● Requirement
Could you rewrite the items from the line with "Лодки (38, 354)" up to and including the line with "Продолжить (211, 142)", keeping each item's text unchanged but scaling every coordinate in the answers by 0.75 and rounding to whole numbers, with halves rounded up? Give only those lines.

⁂

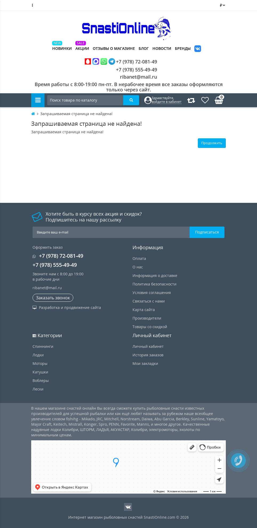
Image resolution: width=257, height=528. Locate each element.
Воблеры (41, 380)
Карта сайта (143, 309)
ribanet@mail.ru (138, 77)
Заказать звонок (53, 298)
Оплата (139, 258)
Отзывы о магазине (114, 48)
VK (197, 49)
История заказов (147, 354)
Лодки (38, 354)
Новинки (62, 48)
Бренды (183, 48)
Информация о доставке (154, 275)
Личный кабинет (148, 346)
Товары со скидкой (149, 326)
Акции (82, 48)
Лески (38, 389)
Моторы (40, 363)
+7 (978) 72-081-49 (121, 61)
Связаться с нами (148, 301)
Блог (144, 48)
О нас (137, 266)
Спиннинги (43, 346)
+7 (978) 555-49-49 (132, 69)
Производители (146, 318)
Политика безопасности (154, 284)
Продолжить (211, 142)
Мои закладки (145, 363)
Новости (161, 48)
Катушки (40, 371)
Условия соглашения (151, 292)
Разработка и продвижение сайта (67, 307)
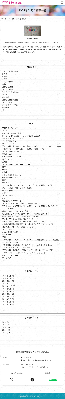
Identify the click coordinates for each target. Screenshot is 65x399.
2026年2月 (6, 281)
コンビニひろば (8, 102)
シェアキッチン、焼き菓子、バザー (16, 164)
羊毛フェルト (7, 154)
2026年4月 (6, 276)
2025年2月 (6, 302)
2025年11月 (7, 286)
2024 (4, 327)
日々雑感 (5, 97)
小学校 (4, 79)
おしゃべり (6, 234)
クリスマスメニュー (10, 141)
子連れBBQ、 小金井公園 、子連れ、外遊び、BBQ (23, 149)
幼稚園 (4, 76)
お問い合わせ (17, 373)
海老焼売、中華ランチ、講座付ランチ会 (17, 227)
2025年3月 (6, 299)
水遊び (4, 193)
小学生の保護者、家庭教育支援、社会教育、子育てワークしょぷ (27, 224)
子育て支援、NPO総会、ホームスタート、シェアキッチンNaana (27, 245)
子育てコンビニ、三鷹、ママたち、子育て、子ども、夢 (24, 253)
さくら (4, 198)
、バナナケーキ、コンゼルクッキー (16, 247)
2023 (4, 330)
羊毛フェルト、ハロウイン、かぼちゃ (17, 211)
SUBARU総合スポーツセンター (14, 156)
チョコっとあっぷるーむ (11, 71)
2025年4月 (6, 296)
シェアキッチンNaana (10, 92)
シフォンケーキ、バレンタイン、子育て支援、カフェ (23, 203)
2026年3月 (6, 278)
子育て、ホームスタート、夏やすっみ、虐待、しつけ (23, 221)
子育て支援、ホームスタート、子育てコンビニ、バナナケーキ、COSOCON (31, 146)
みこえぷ (5, 131)
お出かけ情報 (7, 81)
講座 (4, 167)
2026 (4, 322)
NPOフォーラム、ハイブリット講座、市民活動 (20, 216)
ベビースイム (7, 159)
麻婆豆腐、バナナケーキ (11, 201)
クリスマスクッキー (10, 143)
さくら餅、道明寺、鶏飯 (11, 133)
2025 (4, 325)
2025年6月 (6, 294)
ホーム (4, 19)
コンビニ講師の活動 (10, 100)
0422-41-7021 (27, 364)
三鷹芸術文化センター (11, 128)
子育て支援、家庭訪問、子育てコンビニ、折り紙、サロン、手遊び (28, 250)
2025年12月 (7, 283)
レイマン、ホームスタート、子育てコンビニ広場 (21, 136)
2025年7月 (6, 291)
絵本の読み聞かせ (9, 177)
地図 (48, 373)
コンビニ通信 (7, 87)
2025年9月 (6, 289)
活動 (4, 84)
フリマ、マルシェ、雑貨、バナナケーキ (17, 219)
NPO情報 (5, 107)
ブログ (4, 110)
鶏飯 (4, 180)
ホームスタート (8, 258)
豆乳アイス (6, 182)
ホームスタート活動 (10, 105)
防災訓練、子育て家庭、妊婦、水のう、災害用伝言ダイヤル (25, 214)
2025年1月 (6, 304)
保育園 (4, 74)
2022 (4, 332)
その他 (4, 94)
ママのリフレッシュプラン (12, 138)
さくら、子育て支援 (10, 255)
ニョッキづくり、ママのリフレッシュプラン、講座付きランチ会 (27, 185)
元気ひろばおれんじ (10, 232)
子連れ (4, 237)
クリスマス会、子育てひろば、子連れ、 (17, 188)
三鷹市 (4, 162)
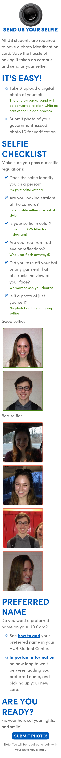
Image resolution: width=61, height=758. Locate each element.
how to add (29, 635)
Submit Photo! (30, 736)
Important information (32, 657)
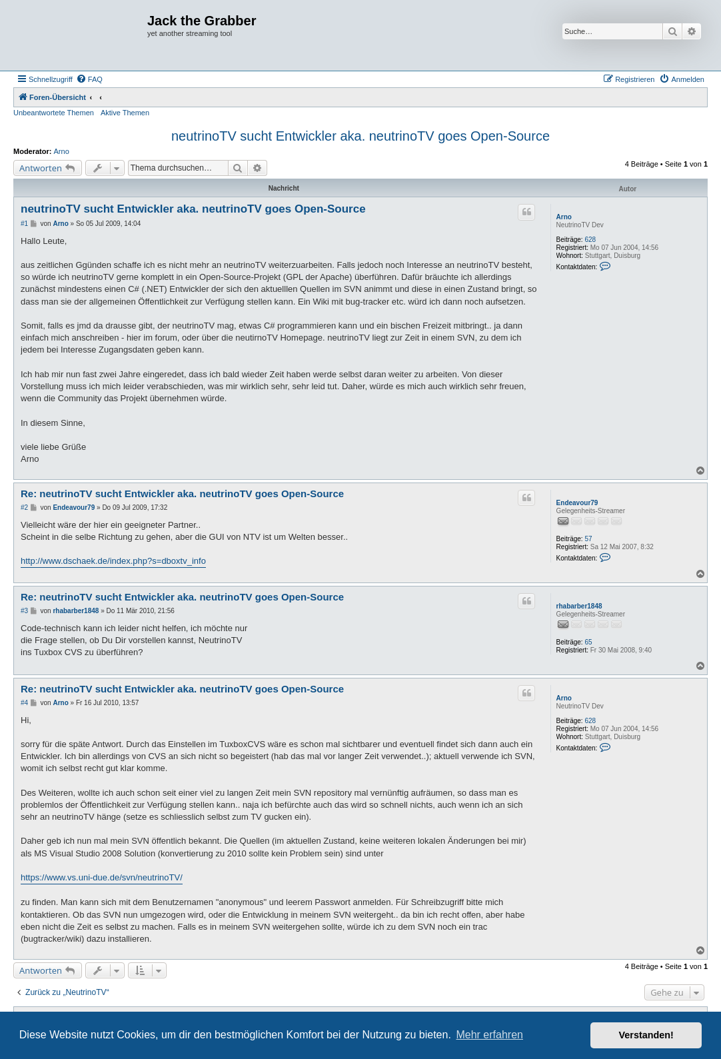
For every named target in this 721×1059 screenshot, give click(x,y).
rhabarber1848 (579, 606)
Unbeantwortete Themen (53, 113)
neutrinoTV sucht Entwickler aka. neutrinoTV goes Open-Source (360, 136)
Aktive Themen (125, 113)
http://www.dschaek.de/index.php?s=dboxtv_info (113, 561)
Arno (61, 151)
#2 (24, 507)
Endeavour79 (577, 503)
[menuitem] (89, 79)
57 (588, 538)
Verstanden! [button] (646, 1035)
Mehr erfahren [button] (489, 1034)
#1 (24, 223)
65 (588, 642)
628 (590, 239)
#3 (24, 610)
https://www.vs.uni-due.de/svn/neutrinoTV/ (102, 877)
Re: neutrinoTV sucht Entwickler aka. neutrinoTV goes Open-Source (182, 493)
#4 (24, 702)
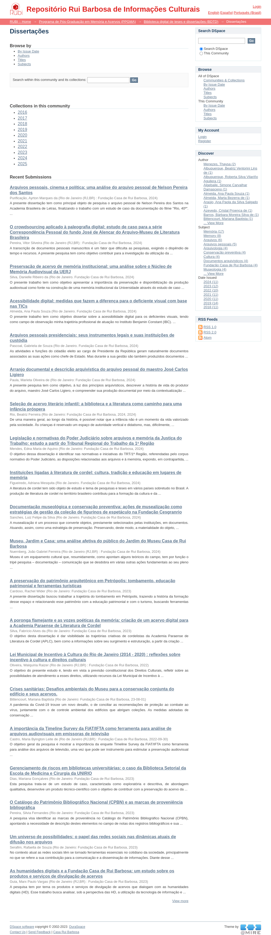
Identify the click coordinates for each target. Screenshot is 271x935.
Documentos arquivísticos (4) (226, 261)
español (226, 13)
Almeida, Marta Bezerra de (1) (227, 198)
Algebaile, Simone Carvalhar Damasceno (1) (225, 187)
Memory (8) (212, 236)
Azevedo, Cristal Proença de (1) (228, 210)
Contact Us (18, 932)
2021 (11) (211, 295)
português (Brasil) (247, 13)
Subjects (24, 64)
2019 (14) (211, 303)
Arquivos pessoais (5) (220, 244)
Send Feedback (39, 932)
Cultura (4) (212, 257)
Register (204, 141)
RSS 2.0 (210, 332)
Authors (24, 56)
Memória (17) (214, 231)
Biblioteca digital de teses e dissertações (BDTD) (181, 22)
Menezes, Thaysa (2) (220, 164)
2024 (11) (211, 282)
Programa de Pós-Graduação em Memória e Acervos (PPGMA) (87, 22)
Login (257, 6)
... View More (214, 223)
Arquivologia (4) (216, 248)
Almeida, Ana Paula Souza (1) (226, 193)
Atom (207, 338)
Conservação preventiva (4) (225, 252)
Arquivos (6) (213, 240)
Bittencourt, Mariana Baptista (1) (228, 219)
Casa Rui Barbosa (66, 932)
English (213, 13)
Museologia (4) (215, 269)
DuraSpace (77, 927)
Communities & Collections (224, 80)
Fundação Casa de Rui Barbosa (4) (231, 265)
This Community (214, 53)
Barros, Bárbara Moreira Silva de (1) (231, 215)
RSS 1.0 (210, 327)
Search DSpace (214, 49)
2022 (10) (211, 290)
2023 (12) (211, 286)
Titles (22, 60)
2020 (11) (211, 299)
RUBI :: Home (20, 22)
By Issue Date (28, 51)
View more (180, 901)
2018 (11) (211, 307)
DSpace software (22, 927)
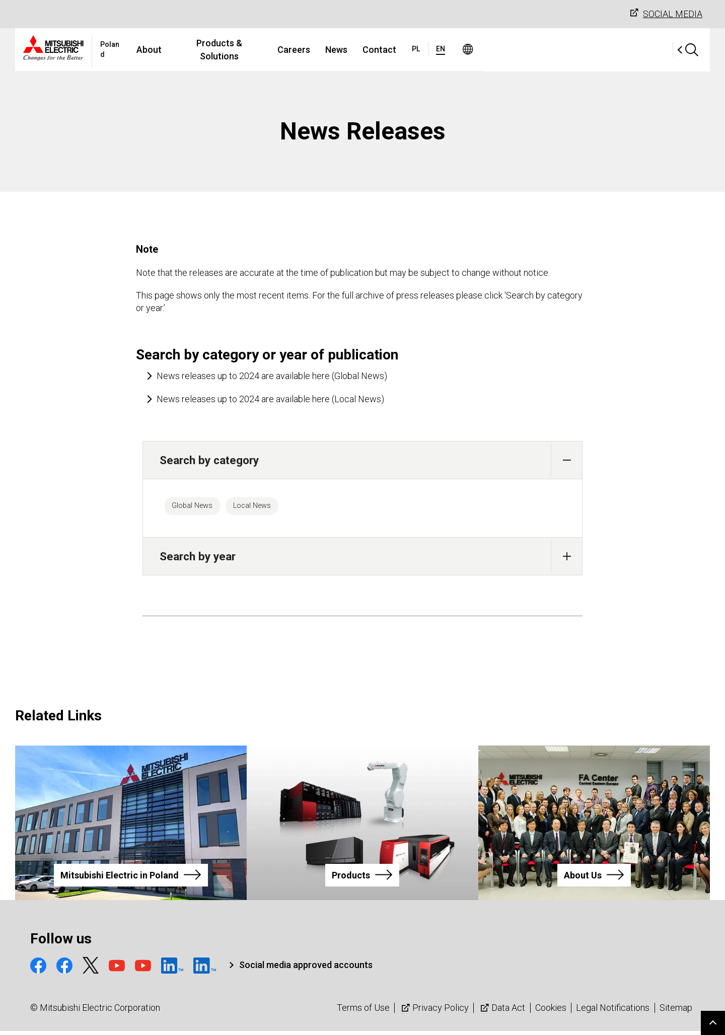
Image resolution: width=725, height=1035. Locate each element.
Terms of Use (363, 1012)
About (240, 49)
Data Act (501, 1012)
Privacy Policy (434, 1012)
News (429, 49)
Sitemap (676, 1012)
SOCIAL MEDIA (665, 13)
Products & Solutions (311, 49)
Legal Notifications (612, 1012)
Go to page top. (713, 1023)
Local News (274, 508)
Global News (199, 508)
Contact (472, 49)
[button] (566, 460)
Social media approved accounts (306, 969)
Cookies (550, 1012)
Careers (386, 49)
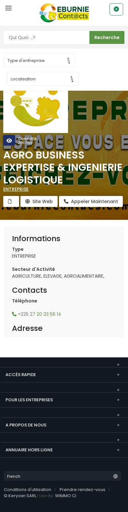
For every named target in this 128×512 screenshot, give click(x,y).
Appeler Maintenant (91, 201)
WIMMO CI (65, 496)
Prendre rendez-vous (82, 489)
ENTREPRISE (16, 189)
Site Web (39, 201)
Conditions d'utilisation (27, 489)
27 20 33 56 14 (36, 314)
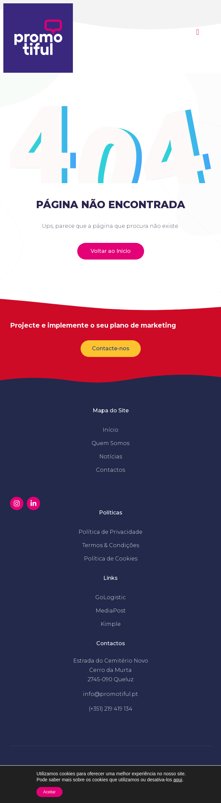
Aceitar (49, 792)
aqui (178, 779)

⁂

● Exercise answer
Лодки (29, 266)
Новинки (47, 36)
Бренды (137, 36)
Информация о доставке (116, 206)
Личный кабинет (111, 260)
Товары со скидкой (112, 245)
Акции (62, 36)
Лески (29, 292)
Моторы (30, 272)
+7 (978) 72-081-49 (91, 46)
Связаться с нами (111, 226)
Блог (108, 36)
О нас (103, 200)
Спиннинги (32, 260)
+7 (978) 555-49-49 (99, 52)
Производители (110, 239)
Политика безопасности (116, 213)
Продолжить (158, 107)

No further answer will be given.